Delhi: Muslim Woman in Custody for Minor Alleged Offence Accuses Police Officer of Brutality

Hamida Idrisi alleges that the officer concerned only let her go after a payment of Rs 5,000 and threats of consequences if she spoke about what had happened.

New Delhi:A 37-year-old Muslim woman with a disability from Northeast Delhi has alleged that she was brutally beaten in custody by Girish Jain, the station house officer (SHO) of Dayalpur police station, after she intervened in a heated argument between her neighbours and her tenant on August 30, 2021.

Hamida Idrisi filed a complaint on September 3 against SHO Girish Jain at the Seelampur office of the Deputy Commissioner of Police, Northeast Delhi, demanding strict action against the officer for inflicting “physical and sexual brutality” on her.
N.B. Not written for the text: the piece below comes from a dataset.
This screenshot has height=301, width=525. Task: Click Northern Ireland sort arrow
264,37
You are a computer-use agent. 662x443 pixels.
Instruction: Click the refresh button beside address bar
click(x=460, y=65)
A copy of the complaint has been sent to the Delhi Commissioner of Police, the Delhi Human Rights Commission and the Delhi Minorities Commission.

Idrisi was born with no movement in one leg.

The events of August 30

Hamida and her husband, Mumtaz Idrisi, own a single-storey house in Nehru Vihar, Karawal Nagar, and have rented a part of this house to Kareem, whose sons Suhel and Suheb use it as a shop to sell beverages. The rent from the shop is the couple’s sole source of income.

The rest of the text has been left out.